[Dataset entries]
□ □ □
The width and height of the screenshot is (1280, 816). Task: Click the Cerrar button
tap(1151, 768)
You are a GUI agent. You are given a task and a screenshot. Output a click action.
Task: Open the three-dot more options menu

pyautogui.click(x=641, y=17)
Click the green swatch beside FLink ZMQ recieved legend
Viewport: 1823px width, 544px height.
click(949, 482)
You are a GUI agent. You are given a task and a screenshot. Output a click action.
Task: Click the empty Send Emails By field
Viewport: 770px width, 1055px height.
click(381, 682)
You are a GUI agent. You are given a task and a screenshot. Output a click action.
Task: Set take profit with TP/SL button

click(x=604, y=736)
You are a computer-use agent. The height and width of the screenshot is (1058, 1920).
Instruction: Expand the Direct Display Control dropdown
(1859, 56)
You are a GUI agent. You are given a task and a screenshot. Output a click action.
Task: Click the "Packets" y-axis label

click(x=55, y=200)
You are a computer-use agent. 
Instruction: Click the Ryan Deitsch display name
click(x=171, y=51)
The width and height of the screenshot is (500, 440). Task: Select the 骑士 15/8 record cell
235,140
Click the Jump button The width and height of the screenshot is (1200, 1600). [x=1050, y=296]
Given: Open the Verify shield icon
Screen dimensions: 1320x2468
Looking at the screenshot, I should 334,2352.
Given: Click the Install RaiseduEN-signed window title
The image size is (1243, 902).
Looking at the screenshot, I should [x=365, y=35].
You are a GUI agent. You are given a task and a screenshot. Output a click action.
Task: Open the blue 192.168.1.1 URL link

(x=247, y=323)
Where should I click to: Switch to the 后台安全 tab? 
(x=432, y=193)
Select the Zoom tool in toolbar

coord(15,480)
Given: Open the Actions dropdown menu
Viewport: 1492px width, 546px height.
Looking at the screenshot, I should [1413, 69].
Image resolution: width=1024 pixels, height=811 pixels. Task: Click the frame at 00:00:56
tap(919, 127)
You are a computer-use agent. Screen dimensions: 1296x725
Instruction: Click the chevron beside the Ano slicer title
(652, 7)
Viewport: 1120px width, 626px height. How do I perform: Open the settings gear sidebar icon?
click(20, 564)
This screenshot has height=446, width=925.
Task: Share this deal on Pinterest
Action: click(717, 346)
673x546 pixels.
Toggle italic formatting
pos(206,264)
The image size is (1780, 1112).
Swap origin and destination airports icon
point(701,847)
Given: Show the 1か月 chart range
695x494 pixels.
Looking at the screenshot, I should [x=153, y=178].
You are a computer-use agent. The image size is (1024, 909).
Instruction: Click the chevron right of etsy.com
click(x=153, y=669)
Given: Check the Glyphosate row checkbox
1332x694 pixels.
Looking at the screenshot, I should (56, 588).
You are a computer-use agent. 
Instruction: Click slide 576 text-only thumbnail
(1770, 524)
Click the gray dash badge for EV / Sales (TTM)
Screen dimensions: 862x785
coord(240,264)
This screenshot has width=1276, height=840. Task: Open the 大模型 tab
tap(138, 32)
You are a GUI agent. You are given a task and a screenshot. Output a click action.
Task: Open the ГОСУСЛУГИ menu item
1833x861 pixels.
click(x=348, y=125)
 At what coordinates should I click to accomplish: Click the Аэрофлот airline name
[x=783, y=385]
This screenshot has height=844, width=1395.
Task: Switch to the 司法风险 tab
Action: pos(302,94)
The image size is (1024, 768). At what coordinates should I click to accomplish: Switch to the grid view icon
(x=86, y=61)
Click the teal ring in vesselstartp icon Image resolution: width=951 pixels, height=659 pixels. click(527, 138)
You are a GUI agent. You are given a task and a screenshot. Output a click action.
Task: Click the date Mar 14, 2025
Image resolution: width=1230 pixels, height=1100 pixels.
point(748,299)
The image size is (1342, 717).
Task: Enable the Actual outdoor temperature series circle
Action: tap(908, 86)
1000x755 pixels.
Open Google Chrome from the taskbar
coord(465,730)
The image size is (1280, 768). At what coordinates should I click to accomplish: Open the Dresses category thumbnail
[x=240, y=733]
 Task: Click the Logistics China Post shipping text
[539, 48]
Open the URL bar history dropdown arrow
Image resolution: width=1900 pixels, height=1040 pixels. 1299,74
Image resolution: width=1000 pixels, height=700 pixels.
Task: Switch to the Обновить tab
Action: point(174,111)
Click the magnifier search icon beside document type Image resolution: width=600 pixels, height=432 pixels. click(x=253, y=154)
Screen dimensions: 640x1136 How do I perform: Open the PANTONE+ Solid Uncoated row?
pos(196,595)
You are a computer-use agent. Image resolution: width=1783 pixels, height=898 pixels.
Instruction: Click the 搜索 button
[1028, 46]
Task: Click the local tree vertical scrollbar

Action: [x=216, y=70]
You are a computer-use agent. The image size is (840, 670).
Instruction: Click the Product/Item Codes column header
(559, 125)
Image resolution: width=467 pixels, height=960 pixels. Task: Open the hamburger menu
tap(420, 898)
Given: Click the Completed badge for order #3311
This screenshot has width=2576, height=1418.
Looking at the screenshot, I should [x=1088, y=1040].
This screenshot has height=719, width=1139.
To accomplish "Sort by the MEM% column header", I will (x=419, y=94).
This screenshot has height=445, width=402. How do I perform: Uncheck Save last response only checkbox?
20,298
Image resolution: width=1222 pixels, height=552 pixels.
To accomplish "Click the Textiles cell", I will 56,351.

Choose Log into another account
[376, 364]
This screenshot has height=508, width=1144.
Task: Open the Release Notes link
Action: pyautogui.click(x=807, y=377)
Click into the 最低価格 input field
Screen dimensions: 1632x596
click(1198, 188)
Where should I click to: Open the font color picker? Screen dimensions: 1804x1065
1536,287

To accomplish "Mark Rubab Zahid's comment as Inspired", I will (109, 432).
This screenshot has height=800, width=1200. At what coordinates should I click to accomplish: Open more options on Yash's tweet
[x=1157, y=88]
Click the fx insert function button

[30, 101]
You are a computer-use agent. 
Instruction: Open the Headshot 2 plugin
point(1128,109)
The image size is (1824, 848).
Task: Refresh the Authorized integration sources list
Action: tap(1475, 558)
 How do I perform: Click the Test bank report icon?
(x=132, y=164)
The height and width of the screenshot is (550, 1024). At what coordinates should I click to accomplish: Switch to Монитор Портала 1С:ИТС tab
□ □ □
What to work on >> In full and without error, restate the data.

Your response >>
The width and height of the screenshot is (1280, 816). Task: Click the Cerrar button
tap(1151, 768)
You are a GUI agent. You are given a task and a screenshot. Output a click action.
Task: Open the three-dot more options menu

pyautogui.click(x=641, y=17)
Click the green swatch beside FLink ZMQ recieved legend
Viewport: 1823px width, 544px height.
click(949, 482)
You are a GUI agent. You are given a task and a screenshot. Output a click action.
Task: Click the empty Send Emails By field
Viewport: 770px width, 1055px height.
click(381, 682)
You are a GUI agent. You are given a task and a screenshot. Output a click action.
Task: Set take profit with TP/SL button

click(x=604, y=736)
You are a computer-use agent. The height and width of the screenshot is (1058, 1920).
Instruction: Expand the Direct Display Control dropdown
(1859, 56)
You are a GUI agent. You are given a task and a screenshot. Output a click action.
Task: Click the "Packets" y-axis label

click(x=55, y=200)
You are a computer-use agent. 
Instruction: Click the Ryan Deitsch display name
click(x=171, y=51)
The width and height of the screenshot is (500, 440). Task: Select the 骑士 15/8 record cell
235,140
Click the Jump button The width and height of the screenshot is (1200, 1600). [x=1050, y=296]
Given: Open the Verify shield icon
Screen dimensions: 1320x2468
Looking at the screenshot, I should 334,2352.
Given: Click the Install RaiseduEN-signed window title
The image size is (1243, 902).
Looking at the screenshot, I should [x=365, y=35].
You are a GUI agent. You are given a task and a screenshot. Output a click action.
Task: Open the blue 192.168.1.1 URL link

(x=247, y=323)
Where should I click to: Switch to the 后台安全 tab? 
(x=432, y=193)
Select the Zoom tool in toolbar

coord(15,480)
Given: Open the Actions dropdown menu
Viewport: 1492px width, 546px height.
Looking at the screenshot, I should [1413, 69].
Image resolution: width=1024 pixels, height=811 pixels. Task: Click the frame at 00:00:56
tap(919, 127)
You are a computer-use agent. Screen dimensions: 1296x725
Instruction: Click the chevron beside the Ano slicer title
(652, 7)
Viewport: 1120px width, 626px height. How do I perform: Open the settings gear sidebar icon?
click(20, 564)
This screenshot has height=446, width=925.
Task: Share this deal on Pinterest
Action: click(717, 346)
673x546 pixels.
Toggle italic formatting
pos(206,264)
The image size is (1780, 1112).
Swap origin and destination airports icon
point(701,847)
Given: Show the 1か月 chart range
695x494 pixels.
Looking at the screenshot, I should [x=153, y=178].
You are a computer-use agent. The image size is (1024, 909).
Instruction: Click the chevron right of etsy.com
click(x=153, y=669)
Given: Check the Glyphosate row checkbox
1332x694 pixels.
Looking at the screenshot, I should (56, 588).
You are a computer-use agent. 
Instruction: Click slide 576 text-only thumbnail
(1770, 524)
Click the gray dash badge for EV / Sales (TTM)
Screen dimensions: 862x785
coord(240,264)
This screenshot has width=1276, height=840. Task: Open the 大模型 tab
tap(138, 32)
You are a GUI agent. You are given a task and a screenshot. Output a click action.
Task: Open the ГОСУСЛУГИ menu item
1833x861 pixels.
click(x=348, y=125)
 At what coordinates should I click to accomplish: Click the Аэрофлот airline name
[x=783, y=385]
This screenshot has height=844, width=1395.
Task: Switch to the 司法风险 tab
Action: pos(302,94)
The image size is (1024, 768). At what coordinates should I click to accomplish: Switch to the grid view icon
(x=86, y=61)
Click the teal ring in vesselstartp icon Image resolution: width=951 pixels, height=659 pixels. click(527, 138)
You are a GUI agent. You are given a task and a screenshot. Output a click action.
Task: Click the date Mar 14, 2025
Image resolution: width=1230 pixels, height=1100 pixels.
point(748,299)
The image size is (1342, 717).
Task: Enable the Actual outdoor temperature series circle
Action: tap(908, 86)
1000x755 pixels.
Open Google Chrome from the taskbar
coord(465,730)
The image size is (1280, 768). At what coordinates should I click to accomplish: Open the Dresses category thumbnail
[x=240, y=733]
 Task: Click the Logistics China Post shipping text
[539, 48]
Open the URL bar history dropdown arrow
Image resolution: width=1900 pixels, height=1040 pixels. 1299,74
Image resolution: width=1000 pixels, height=700 pixels.
Task: Switch to the Обновить tab
Action: point(174,111)
Click the magnifier search icon beside document type Image resolution: width=600 pixels, height=432 pixels. click(x=253, y=154)
Screen dimensions: 640x1136 How do I perform: Open the PANTONE+ Solid Uncoated row?
pos(196,595)
You are a computer-use agent. Image resolution: width=1783 pixels, height=898 pixels.
Instruction: Click the 搜索 button
[1028, 46]
Task: Click the local tree vertical scrollbar

Action: [x=216, y=70]
You are a computer-use agent. The image size is (840, 670).
Instruction: Click the Product/Item Codes column header
(559, 125)
Image resolution: width=467 pixels, height=960 pixels. Task: Open the hamburger menu
tap(420, 898)
Given: Click the Completed badge for order #3311
This screenshot has width=2576, height=1418.
Looking at the screenshot, I should [x=1088, y=1040].
This screenshot has height=719, width=1139.
To accomplish "Sort by the MEM% column header", I will (x=419, y=94).
This screenshot has height=445, width=402. How do I perform: Uncheck Save last response only checkbox?
20,298
Image resolution: width=1222 pixels, height=552 pixels.
To accomplish "Click the Textiles cell", I will 56,351.

Choose Log into another account
[376, 364]
This screenshot has height=508, width=1144.
Task: Open the Release Notes link
Action: pyautogui.click(x=807, y=377)
Click into the 最低価格 input field
Screen dimensions: 1632x596
click(1198, 188)
Where should I click to: Open the font color picker? Screen dimensions: 1804x1065
1536,287

To accomplish "Mark Rubab Zahid's comment as Inspired", I will (109, 432).
This screenshot has height=800, width=1200. At what coordinates should I click to accomplish: Open more options on Yash's tweet
[x=1157, y=88]
Click the fx insert function button

[30, 101]
You are a computer-use agent. 
Instruction: Open the Headshot 2 plugin
point(1128,109)
The image size is (1824, 848).
Task: Refresh the Authorized integration sources list
Action: tap(1475, 558)
 How do I perform: Click the Test bank report icon?
(x=132, y=164)
The height and width of the screenshot is (550, 1024). At what coordinates should I click to accomplish: Switch to Монитор Портала 1С:ИТС tab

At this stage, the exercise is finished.